BACKGROUND Aprotinin reduces blood loss in operations done with cardiopulmonary bypass, whereas the use of desmopressin remains controversial. We compared aprotinin, desmopressin, and placebo in a double-blind, randomized trial to evaluate bleeding and transfusion requirements. METHODS AND RESULTS One hundred forty-nine patients (48 received aprotinin, 50 desmopressin, 51 placebo) were included. Blood loss and transfusion requirements were recorded and levels of Factor VIII coagulant activity, von Willebrand's factor, thrombin-antithrombin complexes, and D-dimer were measured. Overall blood loss was 195 +/- 146 ml/m2 in the aprotinin group, 400 +/- 192 ml/m2 in the desmopressin group, and 489 +/- 361 ml/m2 in the placebo group (95% confidence intervals: difference between desmopressin and aprotinin 98 to 312 ml/m2, p < 0.001; difference between placebo and aprotinin 190 to 398 ml/m2, p < 0.001).

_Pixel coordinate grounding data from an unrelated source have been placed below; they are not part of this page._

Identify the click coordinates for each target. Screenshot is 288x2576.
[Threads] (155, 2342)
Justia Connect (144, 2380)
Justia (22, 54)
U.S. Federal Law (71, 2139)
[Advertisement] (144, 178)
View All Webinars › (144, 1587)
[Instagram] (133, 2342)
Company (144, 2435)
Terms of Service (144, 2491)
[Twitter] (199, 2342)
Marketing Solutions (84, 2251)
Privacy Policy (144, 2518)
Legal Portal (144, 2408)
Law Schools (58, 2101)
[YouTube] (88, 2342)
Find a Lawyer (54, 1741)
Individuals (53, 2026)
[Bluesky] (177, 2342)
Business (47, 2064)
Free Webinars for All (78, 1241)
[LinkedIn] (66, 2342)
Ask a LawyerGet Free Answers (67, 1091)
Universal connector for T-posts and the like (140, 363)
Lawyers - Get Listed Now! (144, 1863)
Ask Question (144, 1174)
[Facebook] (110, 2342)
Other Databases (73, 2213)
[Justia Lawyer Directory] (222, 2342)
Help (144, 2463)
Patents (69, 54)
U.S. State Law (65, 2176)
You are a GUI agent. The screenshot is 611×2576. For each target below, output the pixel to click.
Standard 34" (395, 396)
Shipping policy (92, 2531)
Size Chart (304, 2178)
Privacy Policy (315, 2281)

Twenty-six percent of patients treated with aprotinin, 66% of those treated with desmopressin, and 56% of those treated with placebo were given transfusion (95% confidence intervals: difference between aprotinin versus placebo plus desmopressin 51% to 71%, p < 0.001). Fibrinolytic activation throughout cardiopulmonary bypass was markedly higher with placebo or desmopressin administration. D-dimer level correlated with overall blood loss in patients receiving desmopressin or placebo, but not in those receiving aprotinin. CONCLUSION Aprotinin administration reduces blood loss and transfusion requirements in cardiopulmonary bypass. This benefit may be explained by a lower activation of fibrinolysis.